-- BEGIN --
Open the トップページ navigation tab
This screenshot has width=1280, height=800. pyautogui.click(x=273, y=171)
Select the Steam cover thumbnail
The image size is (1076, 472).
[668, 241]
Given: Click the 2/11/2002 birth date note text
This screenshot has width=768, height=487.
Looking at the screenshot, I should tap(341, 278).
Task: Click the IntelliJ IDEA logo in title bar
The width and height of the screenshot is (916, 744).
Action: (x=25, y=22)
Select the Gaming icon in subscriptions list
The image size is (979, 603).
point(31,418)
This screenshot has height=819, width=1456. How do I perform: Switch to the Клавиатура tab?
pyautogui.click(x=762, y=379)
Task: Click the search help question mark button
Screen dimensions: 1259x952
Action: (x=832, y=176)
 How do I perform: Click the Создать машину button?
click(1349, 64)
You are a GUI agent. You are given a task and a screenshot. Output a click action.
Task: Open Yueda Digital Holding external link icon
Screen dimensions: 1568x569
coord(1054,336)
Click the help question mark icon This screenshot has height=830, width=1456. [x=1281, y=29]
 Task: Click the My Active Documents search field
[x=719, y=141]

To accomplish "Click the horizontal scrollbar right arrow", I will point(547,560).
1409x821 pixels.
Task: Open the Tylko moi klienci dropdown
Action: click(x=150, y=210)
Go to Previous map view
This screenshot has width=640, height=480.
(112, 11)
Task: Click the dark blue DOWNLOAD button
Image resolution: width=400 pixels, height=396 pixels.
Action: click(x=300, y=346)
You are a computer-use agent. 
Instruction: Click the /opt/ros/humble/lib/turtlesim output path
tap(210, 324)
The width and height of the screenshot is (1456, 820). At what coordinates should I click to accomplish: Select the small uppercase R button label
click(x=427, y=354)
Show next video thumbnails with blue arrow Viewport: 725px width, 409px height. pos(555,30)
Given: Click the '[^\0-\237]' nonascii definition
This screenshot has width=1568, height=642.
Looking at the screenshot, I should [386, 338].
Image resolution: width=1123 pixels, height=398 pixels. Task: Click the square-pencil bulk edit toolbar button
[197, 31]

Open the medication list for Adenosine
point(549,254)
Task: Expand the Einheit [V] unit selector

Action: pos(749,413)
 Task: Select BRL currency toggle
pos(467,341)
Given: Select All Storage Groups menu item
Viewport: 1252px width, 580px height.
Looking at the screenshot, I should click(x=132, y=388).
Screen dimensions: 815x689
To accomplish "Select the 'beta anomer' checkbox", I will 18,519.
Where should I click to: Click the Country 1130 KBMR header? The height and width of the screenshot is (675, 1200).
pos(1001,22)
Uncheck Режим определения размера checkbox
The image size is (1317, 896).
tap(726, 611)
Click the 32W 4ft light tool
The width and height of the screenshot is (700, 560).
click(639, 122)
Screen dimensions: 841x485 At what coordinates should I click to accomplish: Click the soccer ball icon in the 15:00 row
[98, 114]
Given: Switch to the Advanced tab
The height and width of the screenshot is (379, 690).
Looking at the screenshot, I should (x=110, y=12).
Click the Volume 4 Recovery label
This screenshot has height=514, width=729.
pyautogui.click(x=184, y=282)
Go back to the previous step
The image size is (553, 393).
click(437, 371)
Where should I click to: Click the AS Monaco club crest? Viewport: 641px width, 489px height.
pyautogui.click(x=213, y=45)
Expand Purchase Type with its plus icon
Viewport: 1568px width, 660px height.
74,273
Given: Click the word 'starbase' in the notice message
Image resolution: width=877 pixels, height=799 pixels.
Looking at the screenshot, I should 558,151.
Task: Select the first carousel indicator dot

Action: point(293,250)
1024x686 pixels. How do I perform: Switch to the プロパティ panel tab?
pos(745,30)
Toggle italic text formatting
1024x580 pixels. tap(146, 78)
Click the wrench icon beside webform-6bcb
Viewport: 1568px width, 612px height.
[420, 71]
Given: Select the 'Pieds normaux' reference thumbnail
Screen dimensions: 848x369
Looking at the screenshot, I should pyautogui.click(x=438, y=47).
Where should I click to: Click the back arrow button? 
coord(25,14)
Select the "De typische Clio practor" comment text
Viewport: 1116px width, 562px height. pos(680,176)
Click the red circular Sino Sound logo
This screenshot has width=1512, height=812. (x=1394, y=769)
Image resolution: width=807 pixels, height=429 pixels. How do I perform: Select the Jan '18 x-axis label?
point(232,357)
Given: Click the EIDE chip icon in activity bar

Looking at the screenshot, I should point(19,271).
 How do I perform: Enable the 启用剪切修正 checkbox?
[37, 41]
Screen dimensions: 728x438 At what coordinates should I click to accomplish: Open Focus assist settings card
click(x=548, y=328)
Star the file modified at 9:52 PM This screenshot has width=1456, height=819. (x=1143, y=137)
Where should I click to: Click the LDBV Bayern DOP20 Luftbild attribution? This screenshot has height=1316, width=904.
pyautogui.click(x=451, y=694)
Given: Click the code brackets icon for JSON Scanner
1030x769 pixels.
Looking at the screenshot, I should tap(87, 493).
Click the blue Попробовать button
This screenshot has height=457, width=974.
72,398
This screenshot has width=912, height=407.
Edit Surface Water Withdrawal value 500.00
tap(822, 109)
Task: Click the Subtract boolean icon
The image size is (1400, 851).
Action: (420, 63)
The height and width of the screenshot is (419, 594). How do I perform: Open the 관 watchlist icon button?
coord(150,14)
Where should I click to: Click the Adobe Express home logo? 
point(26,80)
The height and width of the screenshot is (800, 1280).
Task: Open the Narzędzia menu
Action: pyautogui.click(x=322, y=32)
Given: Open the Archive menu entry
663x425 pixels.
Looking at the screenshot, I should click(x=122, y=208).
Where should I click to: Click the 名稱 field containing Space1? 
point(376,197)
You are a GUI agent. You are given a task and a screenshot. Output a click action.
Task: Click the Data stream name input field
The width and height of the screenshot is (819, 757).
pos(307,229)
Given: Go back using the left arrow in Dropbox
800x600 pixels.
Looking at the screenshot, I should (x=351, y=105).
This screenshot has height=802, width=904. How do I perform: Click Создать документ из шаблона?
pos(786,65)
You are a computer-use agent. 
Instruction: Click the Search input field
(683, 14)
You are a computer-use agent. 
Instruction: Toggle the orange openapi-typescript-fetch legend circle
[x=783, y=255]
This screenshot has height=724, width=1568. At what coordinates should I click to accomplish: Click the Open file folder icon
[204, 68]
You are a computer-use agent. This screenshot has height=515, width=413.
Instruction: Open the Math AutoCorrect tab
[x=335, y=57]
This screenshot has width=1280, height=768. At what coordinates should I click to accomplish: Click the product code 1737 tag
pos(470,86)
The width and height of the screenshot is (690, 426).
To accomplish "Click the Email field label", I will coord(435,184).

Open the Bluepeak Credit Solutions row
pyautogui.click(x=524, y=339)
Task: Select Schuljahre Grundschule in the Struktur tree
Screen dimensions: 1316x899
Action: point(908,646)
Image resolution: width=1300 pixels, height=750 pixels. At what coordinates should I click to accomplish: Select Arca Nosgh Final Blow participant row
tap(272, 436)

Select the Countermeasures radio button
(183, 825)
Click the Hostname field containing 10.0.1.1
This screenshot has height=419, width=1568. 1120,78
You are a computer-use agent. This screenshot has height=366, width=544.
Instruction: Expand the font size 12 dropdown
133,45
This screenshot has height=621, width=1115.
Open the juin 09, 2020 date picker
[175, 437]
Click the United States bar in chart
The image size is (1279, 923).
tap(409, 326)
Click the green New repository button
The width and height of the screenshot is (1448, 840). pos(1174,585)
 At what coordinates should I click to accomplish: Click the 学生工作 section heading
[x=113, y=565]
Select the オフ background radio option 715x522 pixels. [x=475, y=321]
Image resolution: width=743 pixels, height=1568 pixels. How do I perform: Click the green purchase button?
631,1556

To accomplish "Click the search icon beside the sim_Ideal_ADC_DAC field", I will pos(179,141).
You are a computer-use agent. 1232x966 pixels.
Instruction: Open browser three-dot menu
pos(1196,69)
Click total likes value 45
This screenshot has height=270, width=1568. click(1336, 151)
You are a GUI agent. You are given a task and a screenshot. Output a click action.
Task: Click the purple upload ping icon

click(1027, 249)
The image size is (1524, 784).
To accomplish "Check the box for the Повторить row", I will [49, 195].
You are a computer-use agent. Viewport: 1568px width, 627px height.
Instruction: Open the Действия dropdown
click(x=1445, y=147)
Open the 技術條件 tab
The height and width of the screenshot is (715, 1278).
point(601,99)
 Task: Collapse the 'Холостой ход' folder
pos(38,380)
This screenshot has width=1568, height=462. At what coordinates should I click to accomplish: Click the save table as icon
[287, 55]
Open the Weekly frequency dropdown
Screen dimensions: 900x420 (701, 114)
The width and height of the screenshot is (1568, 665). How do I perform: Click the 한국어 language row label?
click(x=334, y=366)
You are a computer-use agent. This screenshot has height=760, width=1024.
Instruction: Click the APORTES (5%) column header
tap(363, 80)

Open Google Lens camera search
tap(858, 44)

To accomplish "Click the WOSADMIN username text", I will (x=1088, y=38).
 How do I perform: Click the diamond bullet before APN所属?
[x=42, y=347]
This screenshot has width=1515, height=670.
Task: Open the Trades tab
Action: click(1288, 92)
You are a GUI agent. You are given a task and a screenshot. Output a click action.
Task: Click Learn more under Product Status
-- END --
**Task to complete**:
Please write out the entries above word for word, from their first line through the line that contains "pyautogui.click(x=762, y=379)", with both of those lines included.

**Solution**:
Open the トップページ navigation tab
This screenshot has width=1280, height=800. pyautogui.click(x=273, y=171)
Select the Steam cover thumbnail
The image size is (1076, 472).
[668, 241]
Given: Click the 2/11/2002 birth date note text
This screenshot has width=768, height=487.
Looking at the screenshot, I should tap(341, 278).
Task: Click the IntelliJ IDEA logo in title bar
The width and height of the screenshot is (916, 744).
Action: (x=25, y=22)
Select the Gaming icon in subscriptions list
The image size is (979, 603).
point(31,418)
This screenshot has height=819, width=1456. How do I perform: Switch to the Клавиатура tab?
pyautogui.click(x=762, y=379)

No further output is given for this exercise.